Stored data
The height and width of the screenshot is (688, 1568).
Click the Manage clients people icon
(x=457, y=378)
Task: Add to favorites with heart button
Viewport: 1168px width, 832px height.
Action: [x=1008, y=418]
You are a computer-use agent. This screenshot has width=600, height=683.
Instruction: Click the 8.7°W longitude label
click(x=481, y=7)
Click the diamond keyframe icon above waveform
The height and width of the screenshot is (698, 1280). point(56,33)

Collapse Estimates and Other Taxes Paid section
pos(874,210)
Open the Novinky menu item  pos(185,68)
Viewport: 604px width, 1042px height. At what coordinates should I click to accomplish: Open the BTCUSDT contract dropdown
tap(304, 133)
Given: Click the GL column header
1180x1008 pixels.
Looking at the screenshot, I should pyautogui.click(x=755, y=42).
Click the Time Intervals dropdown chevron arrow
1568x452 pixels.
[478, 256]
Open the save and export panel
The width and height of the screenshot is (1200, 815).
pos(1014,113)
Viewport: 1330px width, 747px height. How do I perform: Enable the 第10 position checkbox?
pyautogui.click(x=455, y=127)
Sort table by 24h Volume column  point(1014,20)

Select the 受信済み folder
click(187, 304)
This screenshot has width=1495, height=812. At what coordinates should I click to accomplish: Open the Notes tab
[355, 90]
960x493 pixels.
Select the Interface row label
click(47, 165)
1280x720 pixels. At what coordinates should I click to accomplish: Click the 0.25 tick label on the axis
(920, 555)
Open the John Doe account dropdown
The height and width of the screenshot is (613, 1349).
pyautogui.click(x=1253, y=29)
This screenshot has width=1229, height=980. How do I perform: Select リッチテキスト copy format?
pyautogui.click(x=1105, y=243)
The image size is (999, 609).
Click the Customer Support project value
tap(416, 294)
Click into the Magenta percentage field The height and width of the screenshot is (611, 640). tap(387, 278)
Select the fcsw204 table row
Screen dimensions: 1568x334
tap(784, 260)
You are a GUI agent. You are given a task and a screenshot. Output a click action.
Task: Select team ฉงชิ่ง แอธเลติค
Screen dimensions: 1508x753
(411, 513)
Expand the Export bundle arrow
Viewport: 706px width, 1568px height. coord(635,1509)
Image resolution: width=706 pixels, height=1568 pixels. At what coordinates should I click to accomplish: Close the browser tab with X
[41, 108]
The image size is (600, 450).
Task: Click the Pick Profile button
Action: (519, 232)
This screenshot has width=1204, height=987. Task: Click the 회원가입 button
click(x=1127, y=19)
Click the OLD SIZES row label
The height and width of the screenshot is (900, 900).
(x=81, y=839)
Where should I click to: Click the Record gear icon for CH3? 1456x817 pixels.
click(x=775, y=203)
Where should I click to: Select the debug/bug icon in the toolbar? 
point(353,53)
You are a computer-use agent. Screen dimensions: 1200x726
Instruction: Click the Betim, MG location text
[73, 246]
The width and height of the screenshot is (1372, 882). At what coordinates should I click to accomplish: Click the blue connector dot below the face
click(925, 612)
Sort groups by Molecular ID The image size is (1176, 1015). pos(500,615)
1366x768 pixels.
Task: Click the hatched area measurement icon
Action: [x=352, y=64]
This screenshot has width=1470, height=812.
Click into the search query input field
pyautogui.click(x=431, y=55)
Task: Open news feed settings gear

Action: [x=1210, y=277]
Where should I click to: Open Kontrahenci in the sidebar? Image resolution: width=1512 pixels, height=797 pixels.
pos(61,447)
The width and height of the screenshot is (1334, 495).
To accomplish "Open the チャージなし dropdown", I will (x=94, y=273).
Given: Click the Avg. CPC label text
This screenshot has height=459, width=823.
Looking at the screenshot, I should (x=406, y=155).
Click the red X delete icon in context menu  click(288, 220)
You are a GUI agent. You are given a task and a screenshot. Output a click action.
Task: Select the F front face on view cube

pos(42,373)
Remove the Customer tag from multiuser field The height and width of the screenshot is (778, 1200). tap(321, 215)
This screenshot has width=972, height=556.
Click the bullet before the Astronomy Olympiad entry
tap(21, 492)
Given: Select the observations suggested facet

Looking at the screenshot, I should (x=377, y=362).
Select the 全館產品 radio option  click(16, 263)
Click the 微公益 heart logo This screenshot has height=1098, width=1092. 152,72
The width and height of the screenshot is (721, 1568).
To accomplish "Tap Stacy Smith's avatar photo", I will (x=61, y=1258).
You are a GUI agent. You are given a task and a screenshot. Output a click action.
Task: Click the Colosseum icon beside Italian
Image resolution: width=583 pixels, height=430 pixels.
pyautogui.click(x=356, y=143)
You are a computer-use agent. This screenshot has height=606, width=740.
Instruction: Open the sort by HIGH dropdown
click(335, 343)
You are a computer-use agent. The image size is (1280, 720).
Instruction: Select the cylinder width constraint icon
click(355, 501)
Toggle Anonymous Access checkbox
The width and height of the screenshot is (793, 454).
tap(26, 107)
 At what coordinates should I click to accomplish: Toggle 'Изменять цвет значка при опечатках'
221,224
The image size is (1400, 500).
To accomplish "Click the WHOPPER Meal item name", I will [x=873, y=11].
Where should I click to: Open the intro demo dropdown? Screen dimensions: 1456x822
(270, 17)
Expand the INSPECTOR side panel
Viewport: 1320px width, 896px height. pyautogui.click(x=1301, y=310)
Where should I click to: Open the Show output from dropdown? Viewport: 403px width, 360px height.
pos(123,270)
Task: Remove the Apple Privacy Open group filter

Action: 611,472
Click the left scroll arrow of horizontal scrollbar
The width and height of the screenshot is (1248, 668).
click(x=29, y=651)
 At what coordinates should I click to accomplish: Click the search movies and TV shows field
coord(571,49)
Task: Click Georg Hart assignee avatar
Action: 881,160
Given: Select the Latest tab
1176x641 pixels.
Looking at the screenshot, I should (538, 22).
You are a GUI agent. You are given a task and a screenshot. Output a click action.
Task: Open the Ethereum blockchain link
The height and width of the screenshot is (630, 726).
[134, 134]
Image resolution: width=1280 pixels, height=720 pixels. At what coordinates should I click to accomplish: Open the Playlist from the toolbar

● **Your task**:
Copy out each line carrying the string "heart" from the data.

● **Answer to the problem**:
Task: Add to favorites with heart button
Click the 微公益 heart logo This screenshot has height=1098, width=1092. 152,72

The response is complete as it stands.